* start Records for this task *
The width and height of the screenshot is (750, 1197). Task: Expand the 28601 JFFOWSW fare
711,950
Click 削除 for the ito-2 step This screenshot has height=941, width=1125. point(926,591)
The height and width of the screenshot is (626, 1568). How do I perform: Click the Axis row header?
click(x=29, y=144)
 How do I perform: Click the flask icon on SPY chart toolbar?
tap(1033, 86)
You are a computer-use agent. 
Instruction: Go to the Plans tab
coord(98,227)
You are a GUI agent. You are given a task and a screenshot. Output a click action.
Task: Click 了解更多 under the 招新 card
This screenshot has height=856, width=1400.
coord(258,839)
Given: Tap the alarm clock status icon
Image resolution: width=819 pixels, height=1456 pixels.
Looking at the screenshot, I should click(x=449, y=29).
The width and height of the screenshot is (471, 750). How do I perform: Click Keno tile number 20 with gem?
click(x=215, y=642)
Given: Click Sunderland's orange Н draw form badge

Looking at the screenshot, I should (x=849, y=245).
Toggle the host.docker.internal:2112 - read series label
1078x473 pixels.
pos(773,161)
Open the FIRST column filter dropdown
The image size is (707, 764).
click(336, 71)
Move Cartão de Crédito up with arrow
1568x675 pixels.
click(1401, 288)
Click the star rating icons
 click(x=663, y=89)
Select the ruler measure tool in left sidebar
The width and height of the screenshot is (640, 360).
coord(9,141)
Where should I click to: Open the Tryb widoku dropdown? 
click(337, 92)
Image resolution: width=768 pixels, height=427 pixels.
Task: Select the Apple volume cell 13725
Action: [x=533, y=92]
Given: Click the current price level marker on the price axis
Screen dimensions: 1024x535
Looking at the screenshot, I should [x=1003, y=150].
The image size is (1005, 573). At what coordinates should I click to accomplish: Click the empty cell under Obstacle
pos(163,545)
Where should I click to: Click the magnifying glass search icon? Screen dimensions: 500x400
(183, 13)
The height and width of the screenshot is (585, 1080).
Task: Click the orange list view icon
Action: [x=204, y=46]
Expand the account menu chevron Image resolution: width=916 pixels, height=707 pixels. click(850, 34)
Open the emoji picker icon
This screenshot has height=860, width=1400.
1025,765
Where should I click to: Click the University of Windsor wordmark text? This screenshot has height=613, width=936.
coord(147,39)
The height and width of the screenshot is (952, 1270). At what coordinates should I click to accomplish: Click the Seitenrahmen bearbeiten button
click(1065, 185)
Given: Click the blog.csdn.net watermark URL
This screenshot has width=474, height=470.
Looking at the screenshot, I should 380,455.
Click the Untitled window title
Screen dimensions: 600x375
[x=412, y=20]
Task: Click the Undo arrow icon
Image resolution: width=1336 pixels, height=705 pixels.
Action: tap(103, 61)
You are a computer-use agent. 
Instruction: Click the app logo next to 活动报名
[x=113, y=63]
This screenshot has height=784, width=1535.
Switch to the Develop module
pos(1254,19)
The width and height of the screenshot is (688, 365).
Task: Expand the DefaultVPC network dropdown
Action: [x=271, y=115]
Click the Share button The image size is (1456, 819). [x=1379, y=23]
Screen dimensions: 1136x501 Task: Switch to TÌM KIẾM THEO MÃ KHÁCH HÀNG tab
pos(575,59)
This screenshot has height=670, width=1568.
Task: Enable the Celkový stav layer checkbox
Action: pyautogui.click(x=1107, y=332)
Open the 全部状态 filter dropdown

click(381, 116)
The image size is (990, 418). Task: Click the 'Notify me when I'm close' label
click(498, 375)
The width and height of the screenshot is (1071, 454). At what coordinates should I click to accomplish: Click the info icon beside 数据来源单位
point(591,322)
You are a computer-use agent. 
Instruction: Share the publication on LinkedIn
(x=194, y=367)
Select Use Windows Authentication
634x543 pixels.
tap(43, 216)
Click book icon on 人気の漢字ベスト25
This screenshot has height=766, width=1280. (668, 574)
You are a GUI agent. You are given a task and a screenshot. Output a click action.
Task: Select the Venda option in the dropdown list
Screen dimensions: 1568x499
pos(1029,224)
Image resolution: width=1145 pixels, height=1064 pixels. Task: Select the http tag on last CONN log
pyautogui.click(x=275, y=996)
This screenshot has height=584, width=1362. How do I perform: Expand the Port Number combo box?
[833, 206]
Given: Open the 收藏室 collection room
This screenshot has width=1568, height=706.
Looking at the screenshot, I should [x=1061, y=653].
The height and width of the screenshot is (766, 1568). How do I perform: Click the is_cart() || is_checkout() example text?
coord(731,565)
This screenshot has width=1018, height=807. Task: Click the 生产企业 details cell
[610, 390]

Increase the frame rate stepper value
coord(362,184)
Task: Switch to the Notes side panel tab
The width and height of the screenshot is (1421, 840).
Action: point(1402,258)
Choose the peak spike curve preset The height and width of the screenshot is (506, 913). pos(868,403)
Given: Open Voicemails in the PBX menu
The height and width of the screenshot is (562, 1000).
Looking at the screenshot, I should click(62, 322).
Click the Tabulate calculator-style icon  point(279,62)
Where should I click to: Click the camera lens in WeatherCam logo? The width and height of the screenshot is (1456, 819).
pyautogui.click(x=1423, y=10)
* end Records for this task *
Task: Copy the data between the lines holding "Task: Click the Undo arrow icon" and "[x=113, y=63]", inclusive, with the requests left unchanged. Multiply each coordinate in the answers by 0.5 and round to a whole number, rounding halves up, and give only those lines.

Written response:
Task: Click the Undo arrow icon
Image resolution: width=1336 pixels, height=705 pixels.
Action: tap(52, 31)
You are a computer-use agent. 
Instruction: Click the app logo next to 活动报名
[x=57, y=32]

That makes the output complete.